---------- EXTRACTED TEXT ----------
For example, an address which is constant is offsettable; so is an
address that is the sum of a register and a constant (as long as a
slightly larger constant is also within the range of
address-offsets supported by the machine); but an autoincrement or
autodecrement address is not offsettable. More complicated
indirect/indexed addresses may or may not be offsettable depending
on the other addressing modes that the machine supports.
Note that in an output operand which can be matched by another
operand, the constraint letter `o' is valid only when accompanied
by both `<' (if the target machine has predecrement addressing)
and `>' (if the target machine has preincrement addressing).
`V'
A memory operand that is not offsettable. In other words,
anything that would fit the `m' constraint but not the `o'
constraint.
`<'
A memory operand with autodecrement addressing (either
predecrement or postdecrement) is allowed.
`>'
A memory operand with autoincrement addressing (either
preincrement or postincrement) is allowed.
`r'
A register operand is allowed provided that it is in a general
register.
`d', `a', `f', ...
Other letters can be defined in machine-dependent fashion to stand
for particular classes of registers. `d', `a' and `f' are defined
on the 68000/68020 to stand for data, address and floating point
registers.
`i'
An immediate integer operand (one with constant value) is allowed.
This includes symbolic constants whose values will be known only at
assembly time.
`n'
An immediate integer operand with a known numeric value is allowed.
----------
SHORT PROBLEM 1
Write out the passage of the operand-constraint text from "Note that in" up to and including "constraint.", keeping every word unchanged.
SHORT PROBLEM 2
Write what comes next in the operand-constraint text, continuing on from its final sentence.
The rows that follow are separate material, unrelated to the operand-constraint text.
---------- EXTRACTED INFORMATION ----------
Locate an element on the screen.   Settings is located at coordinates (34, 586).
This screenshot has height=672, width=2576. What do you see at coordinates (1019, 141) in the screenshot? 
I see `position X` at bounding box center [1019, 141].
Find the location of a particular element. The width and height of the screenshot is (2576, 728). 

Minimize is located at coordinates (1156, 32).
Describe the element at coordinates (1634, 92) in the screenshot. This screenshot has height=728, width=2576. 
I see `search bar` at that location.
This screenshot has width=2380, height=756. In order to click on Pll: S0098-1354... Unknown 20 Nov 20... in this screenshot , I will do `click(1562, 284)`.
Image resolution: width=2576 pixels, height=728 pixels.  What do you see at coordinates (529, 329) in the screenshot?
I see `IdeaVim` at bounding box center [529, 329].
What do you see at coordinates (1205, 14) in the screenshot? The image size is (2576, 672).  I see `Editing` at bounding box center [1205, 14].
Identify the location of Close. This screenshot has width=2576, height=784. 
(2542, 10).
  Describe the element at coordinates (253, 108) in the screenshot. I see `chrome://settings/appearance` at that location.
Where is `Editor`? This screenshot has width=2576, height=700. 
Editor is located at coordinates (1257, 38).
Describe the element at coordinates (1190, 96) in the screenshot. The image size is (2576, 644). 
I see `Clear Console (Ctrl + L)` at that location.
----------
EXPECTED ANSWER 1
Note that in an output operand which can be matched by another
operand, the constraint letter `o' is valid only when accompanied
by both `<' (if the target machine has predecrement addressing)
and `>' (if the target machine has preincrement addressing).
`V'
A memory operand that is not offsettable. In other words,
anything that would fit the `m' constraint but not the `o'
constraint.

EXPECTED ANSWER 2
Many systems cannot support assembly-time constants for operands
less than a word wide. Constraints for these operands should use
`n' rather than `i'.
`I', `J', `K', ... `P'
Other letters in the range `I' through `P' may be defined in a
machine-dependent fashion to permit immediate integer operands with
explicit integer values in specified ranges. For example, on the
68000, `I' is defined to stand for the range of values 1 to 8.
This is the range permitted as a shift count in the shift
instructions.
`E'
An immediate floating operand (expression code `const_double') is
allowed, but only if the target floating point format is the same
as that of the host machine (on which the compiler is running).
`F'
An immediate floating operand (expression code `const_double') is
allowed.
`G', `H'
`G' and `H' may be defined in a machine-dependent fashion to
permit immediate floating operands in particular ranges of values.
`s'
An immediate integer operand whose value is not an explicit
integer is allowed.
This might appear strange; if an insn allows a constant operand
with a value not known at compile time, it certainly must allow
any known value. So why use `s' instead of `i'? Sometimes it
allows better code to be generated.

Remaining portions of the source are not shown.